Content starts

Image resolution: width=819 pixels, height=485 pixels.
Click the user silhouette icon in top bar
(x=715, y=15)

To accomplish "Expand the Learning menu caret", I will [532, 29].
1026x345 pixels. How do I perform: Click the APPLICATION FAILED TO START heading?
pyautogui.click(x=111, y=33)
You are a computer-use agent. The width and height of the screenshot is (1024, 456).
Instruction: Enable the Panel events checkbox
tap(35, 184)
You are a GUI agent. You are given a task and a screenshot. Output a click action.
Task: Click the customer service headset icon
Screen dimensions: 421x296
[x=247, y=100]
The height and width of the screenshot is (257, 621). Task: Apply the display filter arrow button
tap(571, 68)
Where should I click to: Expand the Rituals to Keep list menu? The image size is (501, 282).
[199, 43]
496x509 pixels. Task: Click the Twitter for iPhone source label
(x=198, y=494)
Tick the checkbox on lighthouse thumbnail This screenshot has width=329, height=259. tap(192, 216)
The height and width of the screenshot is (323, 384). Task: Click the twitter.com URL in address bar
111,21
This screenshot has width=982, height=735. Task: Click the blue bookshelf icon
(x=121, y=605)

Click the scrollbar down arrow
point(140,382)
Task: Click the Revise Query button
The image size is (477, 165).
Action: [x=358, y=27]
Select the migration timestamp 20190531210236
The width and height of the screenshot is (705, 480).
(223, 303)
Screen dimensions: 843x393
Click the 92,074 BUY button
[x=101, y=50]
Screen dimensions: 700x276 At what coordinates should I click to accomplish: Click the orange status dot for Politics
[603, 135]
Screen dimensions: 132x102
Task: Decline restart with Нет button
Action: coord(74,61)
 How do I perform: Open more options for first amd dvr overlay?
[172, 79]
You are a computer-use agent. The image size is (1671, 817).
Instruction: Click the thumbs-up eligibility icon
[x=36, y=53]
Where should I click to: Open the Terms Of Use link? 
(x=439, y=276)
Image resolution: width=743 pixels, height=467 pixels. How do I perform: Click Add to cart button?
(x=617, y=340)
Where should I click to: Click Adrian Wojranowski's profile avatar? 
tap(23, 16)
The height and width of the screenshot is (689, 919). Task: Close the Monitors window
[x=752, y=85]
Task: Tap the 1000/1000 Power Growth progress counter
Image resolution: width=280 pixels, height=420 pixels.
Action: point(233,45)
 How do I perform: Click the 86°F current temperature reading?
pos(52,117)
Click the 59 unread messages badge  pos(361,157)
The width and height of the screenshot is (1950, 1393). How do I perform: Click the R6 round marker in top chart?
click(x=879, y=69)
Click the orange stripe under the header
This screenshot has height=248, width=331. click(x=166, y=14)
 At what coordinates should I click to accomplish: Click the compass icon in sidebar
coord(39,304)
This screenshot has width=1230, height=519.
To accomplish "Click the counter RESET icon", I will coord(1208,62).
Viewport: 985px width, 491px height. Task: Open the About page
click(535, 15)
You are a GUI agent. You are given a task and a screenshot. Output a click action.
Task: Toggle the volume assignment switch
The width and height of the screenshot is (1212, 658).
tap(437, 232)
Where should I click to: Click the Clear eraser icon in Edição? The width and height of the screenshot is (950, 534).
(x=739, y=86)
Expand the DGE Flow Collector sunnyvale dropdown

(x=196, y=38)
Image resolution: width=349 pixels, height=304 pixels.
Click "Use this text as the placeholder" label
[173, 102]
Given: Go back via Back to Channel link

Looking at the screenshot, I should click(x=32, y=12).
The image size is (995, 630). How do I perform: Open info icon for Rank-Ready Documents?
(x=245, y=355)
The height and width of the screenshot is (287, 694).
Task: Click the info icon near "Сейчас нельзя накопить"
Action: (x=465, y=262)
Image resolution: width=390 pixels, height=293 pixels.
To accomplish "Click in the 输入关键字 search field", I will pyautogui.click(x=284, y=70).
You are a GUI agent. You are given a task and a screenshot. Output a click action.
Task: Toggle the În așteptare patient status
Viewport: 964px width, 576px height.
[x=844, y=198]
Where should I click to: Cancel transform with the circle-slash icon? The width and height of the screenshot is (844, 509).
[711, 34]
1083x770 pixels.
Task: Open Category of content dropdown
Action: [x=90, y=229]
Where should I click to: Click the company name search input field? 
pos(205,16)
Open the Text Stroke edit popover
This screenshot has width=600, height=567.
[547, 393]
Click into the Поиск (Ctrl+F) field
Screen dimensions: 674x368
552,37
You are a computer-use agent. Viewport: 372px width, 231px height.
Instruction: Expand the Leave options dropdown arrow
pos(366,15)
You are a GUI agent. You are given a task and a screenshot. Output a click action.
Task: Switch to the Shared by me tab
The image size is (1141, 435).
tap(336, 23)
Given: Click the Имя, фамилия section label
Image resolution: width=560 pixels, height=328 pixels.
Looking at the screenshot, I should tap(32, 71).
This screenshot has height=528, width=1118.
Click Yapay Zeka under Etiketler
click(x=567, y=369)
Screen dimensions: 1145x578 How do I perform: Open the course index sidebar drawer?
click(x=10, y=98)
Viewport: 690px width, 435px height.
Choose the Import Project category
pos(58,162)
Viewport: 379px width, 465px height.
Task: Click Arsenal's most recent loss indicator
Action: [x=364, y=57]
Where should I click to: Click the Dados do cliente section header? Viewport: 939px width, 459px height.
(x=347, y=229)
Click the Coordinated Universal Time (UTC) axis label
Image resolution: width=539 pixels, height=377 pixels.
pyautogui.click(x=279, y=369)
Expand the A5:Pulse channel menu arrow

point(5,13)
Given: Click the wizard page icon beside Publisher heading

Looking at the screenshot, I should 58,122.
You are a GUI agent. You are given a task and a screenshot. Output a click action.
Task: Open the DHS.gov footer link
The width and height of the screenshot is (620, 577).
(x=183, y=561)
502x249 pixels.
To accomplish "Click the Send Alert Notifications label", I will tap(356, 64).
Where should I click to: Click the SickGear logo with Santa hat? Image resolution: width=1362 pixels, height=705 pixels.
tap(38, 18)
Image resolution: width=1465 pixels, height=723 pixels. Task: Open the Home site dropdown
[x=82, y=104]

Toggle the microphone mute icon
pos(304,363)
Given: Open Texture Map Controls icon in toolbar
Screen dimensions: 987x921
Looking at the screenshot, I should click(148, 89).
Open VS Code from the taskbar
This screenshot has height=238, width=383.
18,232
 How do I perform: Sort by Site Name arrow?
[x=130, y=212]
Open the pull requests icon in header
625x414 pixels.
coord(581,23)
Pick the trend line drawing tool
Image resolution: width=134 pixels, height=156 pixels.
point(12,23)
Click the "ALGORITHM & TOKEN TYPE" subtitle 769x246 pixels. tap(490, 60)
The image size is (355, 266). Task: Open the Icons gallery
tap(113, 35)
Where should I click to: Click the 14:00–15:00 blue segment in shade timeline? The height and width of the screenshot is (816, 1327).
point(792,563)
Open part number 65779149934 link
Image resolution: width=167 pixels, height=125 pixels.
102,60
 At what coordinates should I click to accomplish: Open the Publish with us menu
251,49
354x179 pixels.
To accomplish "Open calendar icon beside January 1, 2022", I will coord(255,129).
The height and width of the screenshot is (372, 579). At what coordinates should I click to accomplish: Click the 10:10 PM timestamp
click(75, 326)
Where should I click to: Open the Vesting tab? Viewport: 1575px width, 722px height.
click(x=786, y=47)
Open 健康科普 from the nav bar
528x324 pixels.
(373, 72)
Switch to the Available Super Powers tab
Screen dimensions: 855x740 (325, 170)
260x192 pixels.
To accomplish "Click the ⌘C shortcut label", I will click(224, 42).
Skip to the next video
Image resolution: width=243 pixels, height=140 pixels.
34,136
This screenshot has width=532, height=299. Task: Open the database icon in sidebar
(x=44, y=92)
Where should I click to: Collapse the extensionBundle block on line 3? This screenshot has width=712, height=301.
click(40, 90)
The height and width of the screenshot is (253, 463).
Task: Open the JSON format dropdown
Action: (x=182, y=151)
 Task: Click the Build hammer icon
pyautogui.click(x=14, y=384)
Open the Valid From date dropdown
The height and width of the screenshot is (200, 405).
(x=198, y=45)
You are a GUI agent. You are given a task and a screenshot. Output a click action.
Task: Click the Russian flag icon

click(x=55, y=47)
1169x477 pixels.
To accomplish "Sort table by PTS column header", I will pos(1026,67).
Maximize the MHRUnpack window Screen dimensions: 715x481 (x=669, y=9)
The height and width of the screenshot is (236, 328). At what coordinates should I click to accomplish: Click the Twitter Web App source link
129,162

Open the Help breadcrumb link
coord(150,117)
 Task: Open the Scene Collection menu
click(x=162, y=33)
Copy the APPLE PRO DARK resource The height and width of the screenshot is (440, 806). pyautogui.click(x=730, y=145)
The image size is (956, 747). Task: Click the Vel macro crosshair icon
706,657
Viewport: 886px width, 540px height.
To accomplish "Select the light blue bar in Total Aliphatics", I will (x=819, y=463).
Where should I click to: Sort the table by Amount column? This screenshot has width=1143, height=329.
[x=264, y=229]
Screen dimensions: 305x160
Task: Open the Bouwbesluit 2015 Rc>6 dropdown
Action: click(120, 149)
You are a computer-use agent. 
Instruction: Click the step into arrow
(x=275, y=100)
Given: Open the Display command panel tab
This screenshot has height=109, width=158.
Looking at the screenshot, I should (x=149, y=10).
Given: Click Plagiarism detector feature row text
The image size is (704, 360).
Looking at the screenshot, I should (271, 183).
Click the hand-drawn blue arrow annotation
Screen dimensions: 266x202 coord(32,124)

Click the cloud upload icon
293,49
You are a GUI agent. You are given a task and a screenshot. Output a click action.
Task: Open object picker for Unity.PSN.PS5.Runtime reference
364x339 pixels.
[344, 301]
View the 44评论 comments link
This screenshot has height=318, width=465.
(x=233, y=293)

Content ends

**Exercise description:** Scan the lines above for "computer", then copy every one that has it.

**Task solution:**
You are a computer-use agent. The width and height of the screenshot is (1024, 456).
You are a computer-use agent. The image size is (1671, 817).
You are a computer-use agent. Viewport: 372px width, 231px height.
You are a computer-use agent. 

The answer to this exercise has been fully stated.